In another, Molusco avoids going swimming in a pool because he can’t survive in fresh water, but he’s mercilessly teased by the class bully Terence. To put an end to the taunting, Molusco schemes to make the pool salty and impress the crowd.
Je Suis Bien Content is still working on a delivery date pending financing. The show has a budget of US$8.5 million, with a bible and pilot ready to show to prospective partners.
This little piggy lives in a market
Alphanim-Gaumont is headed to Stavanger with 90-minute feature film project Pigly in hand. The company has been developing the 3-D animated flick with an eye to rolling it out into a 79 x eight-minute series. The hero of this tale is Pigly, a happy-go-lucky little hog that has escaped the fate awaiting him at supermarket Grobig’s fresh meat counter. Little do the proprietors know Pigly has taken up residence in the shop’s basement.
Pigly ventures up to ground level daily and runs into two rather rowdy characters that also avoided meeting their doom. Lola, the dairy cow, and Omar, the shellfish, are both escapees from a botched cling-film wrapping incident. Together the three creatures living on borrowed time join forces to elude the shop owners and get what they need to survive.
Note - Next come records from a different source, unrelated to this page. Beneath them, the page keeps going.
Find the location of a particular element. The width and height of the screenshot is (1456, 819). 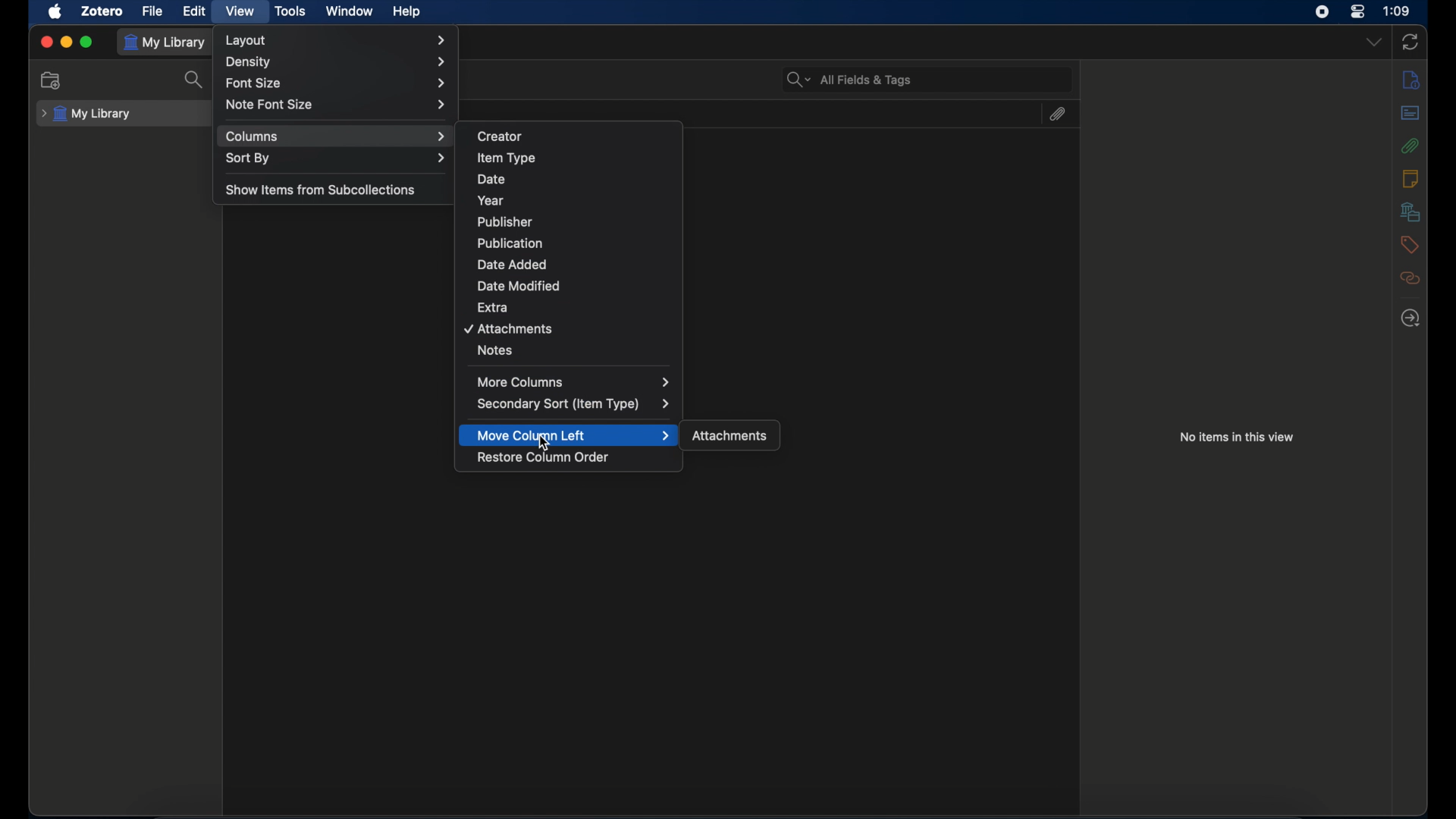

my library is located at coordinates (86, 113).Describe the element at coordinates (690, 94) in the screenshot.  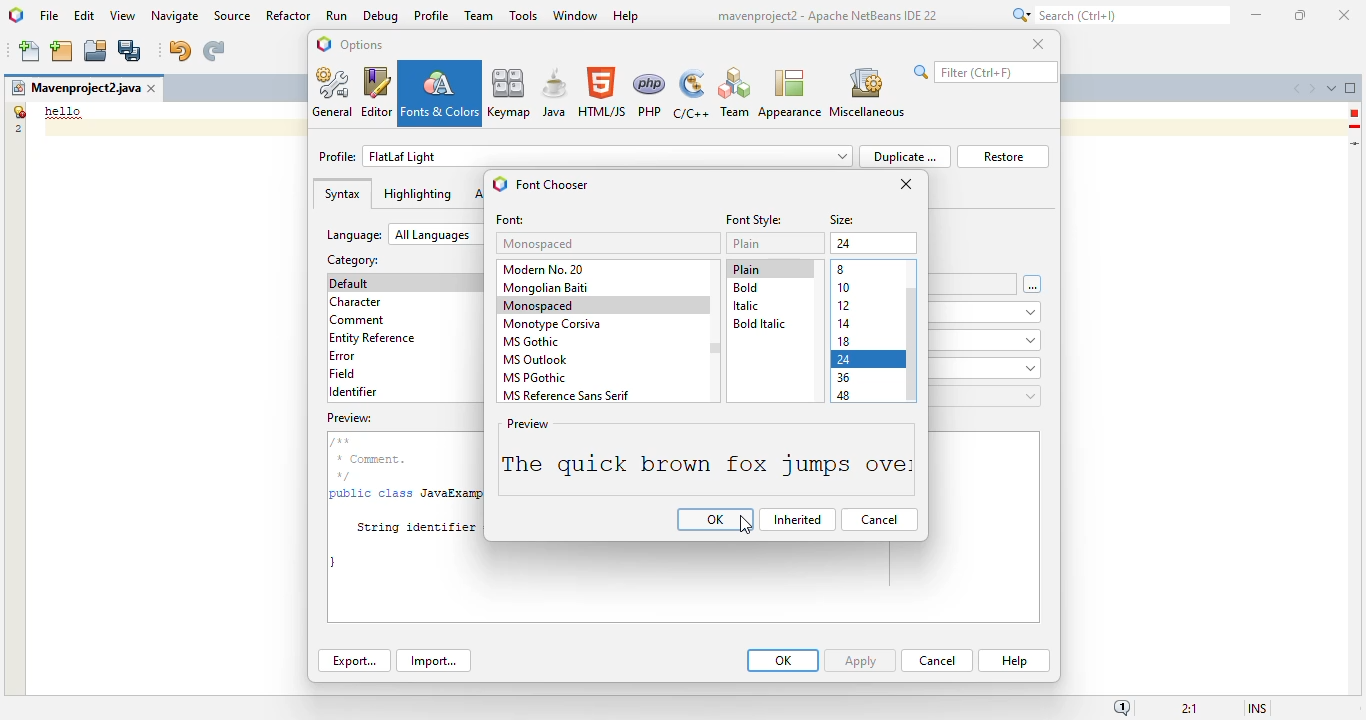
I see `C/C++` at that location.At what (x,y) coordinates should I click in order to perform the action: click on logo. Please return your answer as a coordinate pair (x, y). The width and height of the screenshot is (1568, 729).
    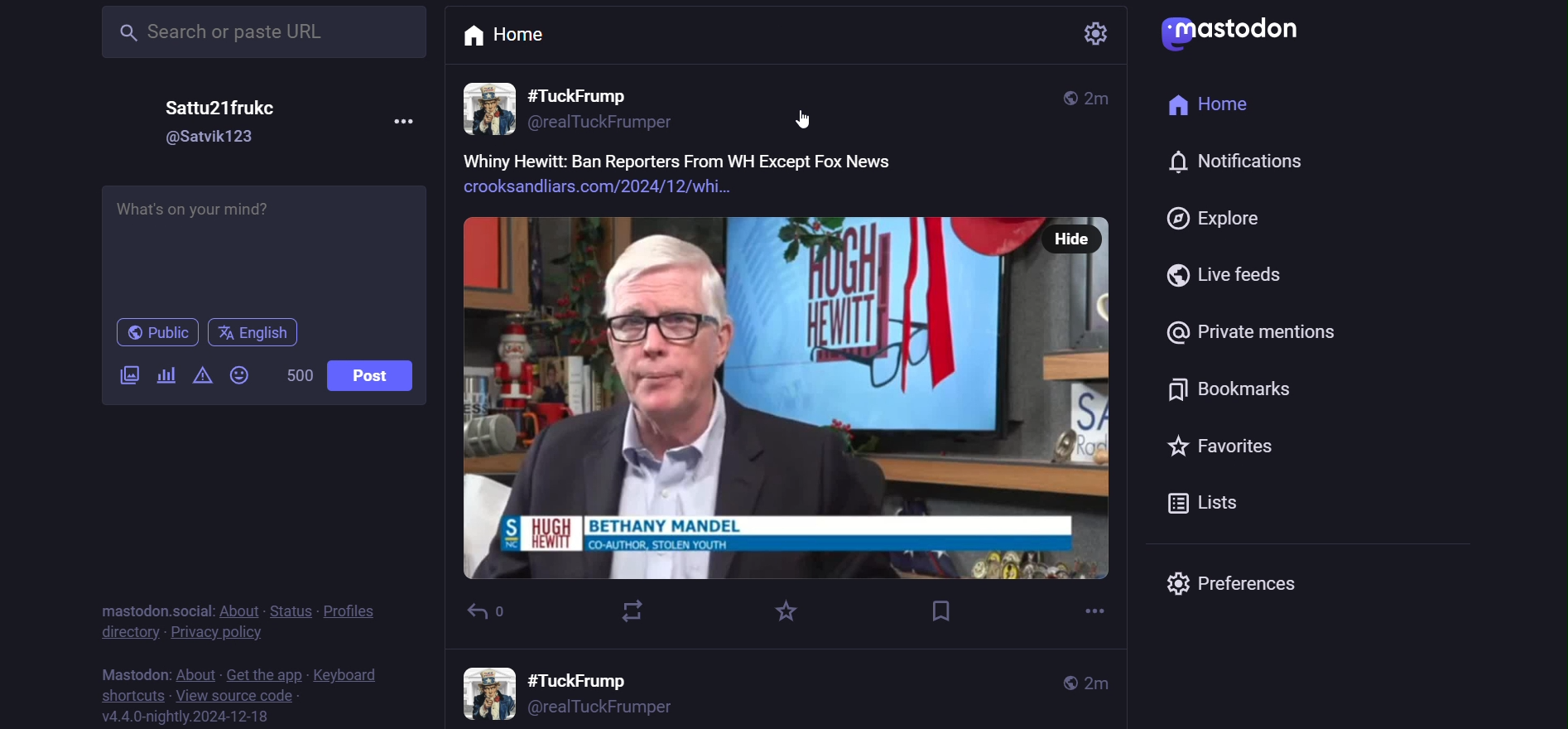
    Looking at the image, I should click on (1235, 31).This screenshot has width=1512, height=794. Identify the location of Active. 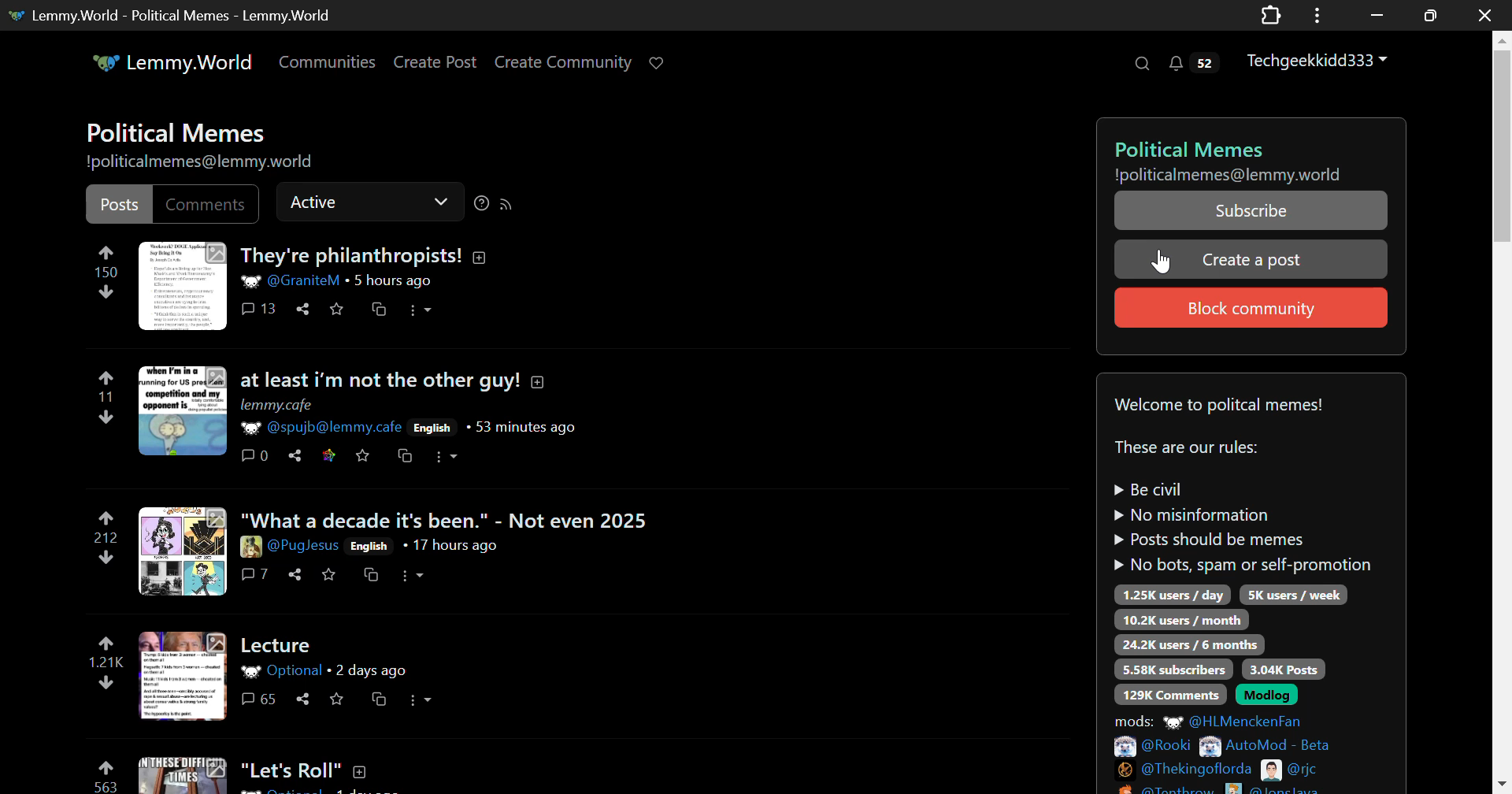
(366, 201).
Carrying out a clandestine existence in an immense supermarket is not easy, however, and finding the food they need on a bit-by-bit basis demands a lot of imagination. For starters, everything the store sells is made from unappealing synthetics. And there’s also Rex, the robotic police dog that’s also a cleaning maniac and always nipping at their heels or, er, hooves, as the case may be. Sweet Pigly, for his part, is quite naïve and treats Grobig like a theme park, preferring to view the trio’s day-to-day struggles as one big, fun game.
The movie script is well underway and will be available at the end of this year, possibly as early as 2010 with a 2012 delivery. As for the series, A-G has produced a pilot for screening this fall and has a bible and one script ready to go. The company expects the feature’s budget will sit in the US$14 million to US$17 million range, and the subsequent series has an approximate budget of between US$8.5 million and US$10 million.
The company is looking for co-pro partners and distributors for the film and co-pros and broadcasters for the series, which it expects to deliver in 2011.